Friday, March 8, 2024

China Moon

China Moon; crime, USA, 1994; D: John Bailey, S: Ed Harris, Madeleine Stowe, Benicio del Toro, Charles Dance, Patricia Healy

Veteran homicide detective Kyle Bodine mentors the young detective Lamar Dickey on a crime scene, claiming that criminals always make a mistake. Kyle meets Rachel and falls in love with her, but she is married to the arrogant Rupert. Rachel flees to a hotel in Miami, but returns and shoots Rupert, persuading Kyle to not report the murder and hide the corpse in the lake. The police investigate Rupert's disappearance, and although Kyle cleaned all traces in the house, find a 38 mm bullet in the wall, the same Kyle uses. The corpse is found. Kyle discovers Rachel cooperated with Lamaer to spy on her husband, and that Lamar framed him by inserting the 38 mm bullet in the corpse. When Kyle insists Lamar give him his gun back, the police arrives at the parking lot and shoot Kyle. An angry Rachel takes the gun and shoots Lamar.

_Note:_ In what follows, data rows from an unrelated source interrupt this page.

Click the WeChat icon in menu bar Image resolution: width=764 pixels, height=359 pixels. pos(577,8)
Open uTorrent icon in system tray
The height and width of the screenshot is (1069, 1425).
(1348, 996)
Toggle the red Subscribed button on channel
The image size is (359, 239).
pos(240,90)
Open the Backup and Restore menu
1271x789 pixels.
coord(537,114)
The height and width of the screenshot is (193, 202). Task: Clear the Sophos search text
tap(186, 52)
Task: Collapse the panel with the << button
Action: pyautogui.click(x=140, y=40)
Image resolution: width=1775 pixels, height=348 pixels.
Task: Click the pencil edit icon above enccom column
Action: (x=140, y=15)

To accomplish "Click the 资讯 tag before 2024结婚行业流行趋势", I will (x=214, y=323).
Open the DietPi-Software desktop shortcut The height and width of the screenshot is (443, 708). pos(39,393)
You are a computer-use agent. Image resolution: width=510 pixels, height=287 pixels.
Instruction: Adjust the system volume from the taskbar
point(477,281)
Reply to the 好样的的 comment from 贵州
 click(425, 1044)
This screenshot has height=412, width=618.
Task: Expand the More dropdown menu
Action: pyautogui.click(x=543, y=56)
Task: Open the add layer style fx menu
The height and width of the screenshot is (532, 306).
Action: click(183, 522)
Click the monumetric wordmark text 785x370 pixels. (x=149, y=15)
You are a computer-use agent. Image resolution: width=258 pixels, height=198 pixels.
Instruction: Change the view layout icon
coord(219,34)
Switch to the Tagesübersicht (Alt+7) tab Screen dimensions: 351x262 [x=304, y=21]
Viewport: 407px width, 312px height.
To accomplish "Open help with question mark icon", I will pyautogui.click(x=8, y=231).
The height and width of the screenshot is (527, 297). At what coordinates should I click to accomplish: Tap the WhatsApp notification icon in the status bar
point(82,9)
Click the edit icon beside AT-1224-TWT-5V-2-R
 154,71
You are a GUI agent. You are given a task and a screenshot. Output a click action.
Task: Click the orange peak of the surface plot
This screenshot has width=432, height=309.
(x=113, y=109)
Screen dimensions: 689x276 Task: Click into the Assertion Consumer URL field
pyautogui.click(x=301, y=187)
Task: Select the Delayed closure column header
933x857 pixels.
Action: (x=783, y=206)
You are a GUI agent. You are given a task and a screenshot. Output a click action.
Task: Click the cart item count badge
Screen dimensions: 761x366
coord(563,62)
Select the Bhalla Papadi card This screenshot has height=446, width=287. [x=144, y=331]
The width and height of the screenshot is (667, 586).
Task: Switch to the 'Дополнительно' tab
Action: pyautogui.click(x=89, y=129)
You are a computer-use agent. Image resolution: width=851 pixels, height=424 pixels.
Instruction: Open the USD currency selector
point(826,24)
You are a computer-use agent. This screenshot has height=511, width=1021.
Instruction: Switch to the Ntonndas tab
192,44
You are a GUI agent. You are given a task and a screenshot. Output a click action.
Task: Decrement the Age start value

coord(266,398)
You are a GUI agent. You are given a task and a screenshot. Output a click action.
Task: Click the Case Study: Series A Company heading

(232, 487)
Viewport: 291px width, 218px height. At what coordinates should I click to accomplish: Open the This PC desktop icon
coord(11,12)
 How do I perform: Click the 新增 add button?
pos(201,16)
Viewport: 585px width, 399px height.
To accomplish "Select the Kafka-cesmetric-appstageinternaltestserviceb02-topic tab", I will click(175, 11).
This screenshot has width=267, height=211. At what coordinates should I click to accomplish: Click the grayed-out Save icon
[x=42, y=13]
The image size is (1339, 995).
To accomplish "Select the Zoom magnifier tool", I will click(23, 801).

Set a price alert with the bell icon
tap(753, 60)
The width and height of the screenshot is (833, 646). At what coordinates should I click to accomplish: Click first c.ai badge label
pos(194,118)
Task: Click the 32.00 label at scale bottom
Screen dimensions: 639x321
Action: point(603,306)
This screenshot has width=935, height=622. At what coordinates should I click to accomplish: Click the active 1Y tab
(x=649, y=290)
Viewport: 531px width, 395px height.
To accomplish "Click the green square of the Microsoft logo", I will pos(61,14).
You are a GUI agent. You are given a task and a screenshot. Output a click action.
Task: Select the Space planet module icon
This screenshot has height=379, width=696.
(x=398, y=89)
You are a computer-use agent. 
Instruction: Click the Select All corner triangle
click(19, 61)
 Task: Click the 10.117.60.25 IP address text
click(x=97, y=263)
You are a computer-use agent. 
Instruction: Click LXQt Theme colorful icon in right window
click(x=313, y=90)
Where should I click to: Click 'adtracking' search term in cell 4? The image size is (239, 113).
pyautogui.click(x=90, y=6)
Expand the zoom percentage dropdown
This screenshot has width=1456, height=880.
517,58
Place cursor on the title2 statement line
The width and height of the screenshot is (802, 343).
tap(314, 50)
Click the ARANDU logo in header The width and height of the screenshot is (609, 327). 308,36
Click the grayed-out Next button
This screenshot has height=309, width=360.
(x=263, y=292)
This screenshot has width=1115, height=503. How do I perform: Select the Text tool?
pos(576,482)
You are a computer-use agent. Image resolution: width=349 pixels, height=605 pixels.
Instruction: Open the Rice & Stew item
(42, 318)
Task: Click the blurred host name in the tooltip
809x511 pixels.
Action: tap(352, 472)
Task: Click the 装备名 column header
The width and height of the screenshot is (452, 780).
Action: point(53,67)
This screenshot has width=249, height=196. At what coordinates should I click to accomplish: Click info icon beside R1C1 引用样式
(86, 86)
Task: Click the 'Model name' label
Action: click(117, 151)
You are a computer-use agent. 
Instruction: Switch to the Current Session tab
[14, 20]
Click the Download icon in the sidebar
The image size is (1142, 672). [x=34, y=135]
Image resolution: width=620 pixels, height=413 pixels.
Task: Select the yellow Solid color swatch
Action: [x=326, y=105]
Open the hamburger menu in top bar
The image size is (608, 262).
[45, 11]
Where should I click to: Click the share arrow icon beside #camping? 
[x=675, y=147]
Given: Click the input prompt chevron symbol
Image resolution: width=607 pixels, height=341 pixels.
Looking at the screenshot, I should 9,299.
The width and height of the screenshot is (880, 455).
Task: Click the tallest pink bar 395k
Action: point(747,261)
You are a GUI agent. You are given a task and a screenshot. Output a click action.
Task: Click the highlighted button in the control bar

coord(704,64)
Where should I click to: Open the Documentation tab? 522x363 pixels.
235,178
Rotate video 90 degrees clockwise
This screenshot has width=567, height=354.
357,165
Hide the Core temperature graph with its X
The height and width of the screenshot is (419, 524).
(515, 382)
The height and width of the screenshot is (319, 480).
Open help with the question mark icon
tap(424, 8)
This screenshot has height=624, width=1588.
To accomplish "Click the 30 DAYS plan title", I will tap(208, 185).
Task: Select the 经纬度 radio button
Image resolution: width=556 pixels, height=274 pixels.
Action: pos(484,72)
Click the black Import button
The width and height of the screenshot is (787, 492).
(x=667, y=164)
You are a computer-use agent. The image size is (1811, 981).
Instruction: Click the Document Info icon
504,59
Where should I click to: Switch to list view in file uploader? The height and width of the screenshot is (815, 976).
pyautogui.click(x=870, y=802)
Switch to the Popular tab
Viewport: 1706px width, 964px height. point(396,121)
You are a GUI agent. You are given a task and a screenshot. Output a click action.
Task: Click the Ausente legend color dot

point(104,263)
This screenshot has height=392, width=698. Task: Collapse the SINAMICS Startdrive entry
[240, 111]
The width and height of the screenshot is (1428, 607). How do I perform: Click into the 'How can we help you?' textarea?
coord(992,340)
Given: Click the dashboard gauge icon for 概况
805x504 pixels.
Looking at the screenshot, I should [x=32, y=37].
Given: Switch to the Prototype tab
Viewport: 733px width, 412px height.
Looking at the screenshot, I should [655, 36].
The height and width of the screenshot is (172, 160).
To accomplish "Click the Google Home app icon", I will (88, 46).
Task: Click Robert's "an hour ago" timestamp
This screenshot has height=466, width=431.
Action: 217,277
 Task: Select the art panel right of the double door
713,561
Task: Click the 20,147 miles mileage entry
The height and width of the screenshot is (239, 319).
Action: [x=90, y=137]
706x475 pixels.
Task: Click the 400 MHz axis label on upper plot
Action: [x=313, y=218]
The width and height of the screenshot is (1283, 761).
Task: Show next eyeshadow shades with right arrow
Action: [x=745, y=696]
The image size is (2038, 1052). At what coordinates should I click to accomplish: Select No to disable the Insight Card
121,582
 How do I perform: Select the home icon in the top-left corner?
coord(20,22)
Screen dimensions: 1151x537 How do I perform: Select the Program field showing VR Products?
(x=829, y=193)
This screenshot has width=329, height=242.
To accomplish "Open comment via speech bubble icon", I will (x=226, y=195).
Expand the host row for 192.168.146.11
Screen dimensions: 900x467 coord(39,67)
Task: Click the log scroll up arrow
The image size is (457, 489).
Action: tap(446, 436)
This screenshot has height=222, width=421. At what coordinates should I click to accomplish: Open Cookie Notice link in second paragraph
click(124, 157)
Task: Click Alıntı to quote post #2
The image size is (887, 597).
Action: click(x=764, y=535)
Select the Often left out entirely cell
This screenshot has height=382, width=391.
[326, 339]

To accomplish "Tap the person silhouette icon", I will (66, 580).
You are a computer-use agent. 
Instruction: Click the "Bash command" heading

Made in the tradition of classic Hollywood film noirs in the 30s and 40s of the 20th century, the feature length directorial debut film of cinematographer John Bailey is a proportionally well made modern "update" of said subgenre, staying true to its foundations. Ed Harris is great in a rare leading role as homicide detective Kyle who falls in the typical 'love ploy' of the married Rachel who tricks him into aiding and abetting the murder of her husband. The first half an hour are bland and routine, exhausting a little bit the goodwill of the viewers, yet once the murder happens, the various plot twists start to engage dramatically, and numerous set-ups lead to a satisfaying payoffs. One such set-up is that Kyle often chastises his young new partner Lamar (Benicio del Toro) for not noticing little details at the crime scene, only to later on regret it when Lamar starts unexpectedly noticing clues in the murder of Rachel's husband, all leading to implicating Kyle himself. The sole sequence where Kyle attempts to clean all traces of the murder Rachel's husband at his home is brilliant, showing how Kyle meticulously extracts a bullet from the wall and paints it over, dumps the corpse in the lake and throws the gun at the top of a truck, which drives off. Kyle is thus shocked when Lamar observes that the perpetrator could not have buried the corpse, since it was raining the entire day, and how Rachel is lying about the broken window, which is jammed. Kyle even shoots at a sand dune, to later retrieve the bullet, compare it with the alleged bullet found in the corpse, and conclude he was framed. The ending is somewhat underwhelming and lukewarm, yet "China Moon" has more than enough virtues to confirm that it is a quality film.